[EXERCISE OBJECTIVE]:
Without adding or dropping anything, copy the entries below.

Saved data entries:
##############################

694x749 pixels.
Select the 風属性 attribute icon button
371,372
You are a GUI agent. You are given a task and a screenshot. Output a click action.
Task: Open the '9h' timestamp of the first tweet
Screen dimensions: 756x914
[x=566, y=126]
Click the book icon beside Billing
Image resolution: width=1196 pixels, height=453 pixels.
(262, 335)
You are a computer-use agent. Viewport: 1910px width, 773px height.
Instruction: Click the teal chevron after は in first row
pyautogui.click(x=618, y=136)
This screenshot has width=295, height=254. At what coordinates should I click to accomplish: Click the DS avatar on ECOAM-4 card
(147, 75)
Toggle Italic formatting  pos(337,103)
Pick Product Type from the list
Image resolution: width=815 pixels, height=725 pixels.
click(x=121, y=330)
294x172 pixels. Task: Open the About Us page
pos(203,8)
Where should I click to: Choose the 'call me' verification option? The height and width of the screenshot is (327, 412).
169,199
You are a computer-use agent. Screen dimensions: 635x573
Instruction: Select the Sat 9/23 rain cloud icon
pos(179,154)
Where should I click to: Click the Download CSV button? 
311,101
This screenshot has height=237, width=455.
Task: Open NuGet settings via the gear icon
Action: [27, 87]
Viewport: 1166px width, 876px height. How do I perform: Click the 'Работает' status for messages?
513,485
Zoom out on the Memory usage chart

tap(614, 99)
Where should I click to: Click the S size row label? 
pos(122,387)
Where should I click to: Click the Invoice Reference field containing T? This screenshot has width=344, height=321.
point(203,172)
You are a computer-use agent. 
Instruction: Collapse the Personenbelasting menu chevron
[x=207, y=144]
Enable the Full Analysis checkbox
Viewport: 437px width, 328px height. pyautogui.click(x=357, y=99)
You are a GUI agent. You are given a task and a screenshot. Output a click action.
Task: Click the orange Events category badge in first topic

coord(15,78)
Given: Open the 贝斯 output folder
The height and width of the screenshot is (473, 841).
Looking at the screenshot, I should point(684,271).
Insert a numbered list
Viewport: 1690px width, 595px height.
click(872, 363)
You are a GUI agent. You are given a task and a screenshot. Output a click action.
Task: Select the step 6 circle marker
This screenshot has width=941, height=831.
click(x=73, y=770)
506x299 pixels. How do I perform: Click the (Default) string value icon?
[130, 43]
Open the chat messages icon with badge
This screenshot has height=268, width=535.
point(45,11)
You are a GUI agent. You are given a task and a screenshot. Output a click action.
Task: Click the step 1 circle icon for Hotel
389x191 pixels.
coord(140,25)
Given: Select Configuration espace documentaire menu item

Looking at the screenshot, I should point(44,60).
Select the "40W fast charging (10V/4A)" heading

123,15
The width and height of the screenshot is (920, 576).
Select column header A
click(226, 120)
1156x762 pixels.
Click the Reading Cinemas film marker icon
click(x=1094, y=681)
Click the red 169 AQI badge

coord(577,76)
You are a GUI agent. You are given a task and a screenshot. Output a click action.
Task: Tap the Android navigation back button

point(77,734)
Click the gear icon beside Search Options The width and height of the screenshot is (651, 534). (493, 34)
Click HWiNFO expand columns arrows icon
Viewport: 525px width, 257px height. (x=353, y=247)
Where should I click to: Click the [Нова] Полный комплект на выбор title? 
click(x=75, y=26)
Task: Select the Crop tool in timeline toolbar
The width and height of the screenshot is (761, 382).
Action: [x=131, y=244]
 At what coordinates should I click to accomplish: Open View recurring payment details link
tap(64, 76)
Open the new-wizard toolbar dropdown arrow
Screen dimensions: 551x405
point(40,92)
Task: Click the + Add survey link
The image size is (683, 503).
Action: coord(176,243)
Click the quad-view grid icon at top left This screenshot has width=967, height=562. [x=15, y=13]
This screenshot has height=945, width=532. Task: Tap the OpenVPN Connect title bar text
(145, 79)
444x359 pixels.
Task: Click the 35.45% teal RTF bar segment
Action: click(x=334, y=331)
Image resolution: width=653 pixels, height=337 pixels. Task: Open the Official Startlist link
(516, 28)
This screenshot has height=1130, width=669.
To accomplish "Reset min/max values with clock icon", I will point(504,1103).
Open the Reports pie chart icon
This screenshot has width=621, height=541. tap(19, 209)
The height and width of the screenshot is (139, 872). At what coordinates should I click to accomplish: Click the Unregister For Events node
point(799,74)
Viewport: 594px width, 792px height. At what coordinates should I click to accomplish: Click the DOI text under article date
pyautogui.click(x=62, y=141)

##############################

[SOLVED PROBLEM]:
694x749 pixels.
Select the 風属性 attribute icon button
371,372
You are a GUI agent. You are given a task and a screenshot. Output a click action.
Task: Open the '9h' timestamp of the first tweet
Screen dimensions: 756x914
[x=566, y=126]
Click the book icon beside Billing
Image resolution: width=1196 pixels, height=453 pixels.
(262, 335)
You are a computer-use agent. Viewport: 1910px width, 773px height.
Instruction: Click the teal chevron after は in first row
pyautogui.click(x=618, y=136)
This screenshot has width=295, height=254. At what coordinates should I click to accomplish: Click the DS avatar on ECOAM-4 card
(147, 75)
Toggle Italic formatting  pos(337,103)
Pick Product Type from the list
Image resolution: width=815 pixels, height=725 pixels.
click(x=121, y=330)
294x172 pixels. Task: Open the About Us page
pos(203,8)
Where should I click to: Choose the 'call me' verification option? The height and width of the screenshot is (327, 412).
169,199
You are a computer-use agent. Screen dimensions: 635x573
Instruction: Select the Sat 9/23 rain cloud icon
pos(179,154)
Where should I click to: Click the Download CSV button? 
311,101
This screenshot has height=237, width=455.
Task: Open NuGet settings via the gear icon
Action: [27, 87]
Viewport: 1166px width, 876px height. How do I perform: Click the 'Работает' status for messages?
513,485
Zoom out on the Memory usage chart

tap(614, 99)
Where should I click to: Click the S size row label? 
pos(122,387)
Where should I click to: Click the Invoice Reference field containing T? This screenshot has width=344, height=321.
point(203,172)
You are a computer-use agent. 
Instruction: Collapse the Personenbelasting menu chevron
[x=207, y=144]
Enable the Full Analysis checkbox
Viewport: 437px width, 328px height. pyautogui.click(x=357, y=99)
You are a GUI agent. You are given a task and a screenshot. Output a click action.
Task: Click the orange Events category badge in first topic

coord(15,78)
Given: Open the 贝斯 output folder
The height and width of the screenshot is (473, 841).
Looking at the screenshot, I should point(684,271).
Insert a numbered list
Viewport: 1690px width, 595px height.
click(872, 363)
You are a GUI agent. You are given a task and a screenshot. Output a click action.
Task: Select the step 6 circle marker
This screenshot has width=941, height=831.
click(x=73, y=770)
506x299 pixels. How do I perform: Click the (Default) string value icon?
[130, 43]
Open the chat messages icon with badge
This screenshot has height=268, width=535.
point(45,11)
You are a GUI agent. You are given a task and a screenshot. Output a click action.
Task: Click the step 1 circle icon for Hotel
389x191 pixels.
coord(140,25)
Given: Select Configuration espace documentaire menu item

Looking at the screenshot, I should point(44,60).
Select the "40W fast charging (10V/4A)" heading

123,15
The width and height of the screenshot is (920, 576).
Select column header A
click(226, 120)
1156x762 pixels.
Click the Reading Cinemas film marker icon
click(x=1094, y=681)
Click the red 169 AQI badge

coord(577,76)
You are a GUI agent. You are given a task and a screenshot. Output a click action.
Task: Tap the Android navigation back button

point(77,734)
Click the gear icon beside Search Options The width and height of the screenshot is (651, 534). (493, 34)
Click HWiNFO expand columns arrows icon
Viewport: 525px width, 257px height. (x=353, y=247)
Where should I click to: Click the [Нова] Полный комплект на выбор title? 
click(x=75, y=26)
Task: Select the Crop tool in timeline toolbar
The width and height of the screenshot is (761, 382).
Action: [x=131, y=244]
 At what coordinates should I click to accomplish: Open View recurring payment details link
tap(64, 76)
Open the new-wizard toolbar dropdown arrow
Screen dimensions: 551x405
point(40,92)
Task: Click the + Add survey link
The image size is (683, 503).
Action: coord(176,243)
Click the quad-view grid icon at top left This screenshot has width=967, height=562. [x=15, y=13]
This screenshot has height=945, width=532. Task: Tap the OpenVPN Connect title bar text
(145, 79)
444x359 pixels.
Task: Click the 35.45% teal RTF bar segment
Action: click(x=334, y=331)
Image resolution: width=653 pixels, height=337 pixels. Task: Open the Official Startlist link
(516, 28)
This screenshot has height=1130, width=669.
To accomplish "Reset min/max values with clock icon", I will point(504,1103).
Open the Reports pie chart icon
This screenshot has width=621, height=541. tap(19, 209)
The height and width of the screenshot is (139, 872). At what coordinates should I click to accomplish: Click the Unregister For Events node
point(799,74)
Viewport: 594px width, 792px height. At what coordinates should I click to accomplish: Click the DOI text under article date
pyautogui.click(x=62, y=141)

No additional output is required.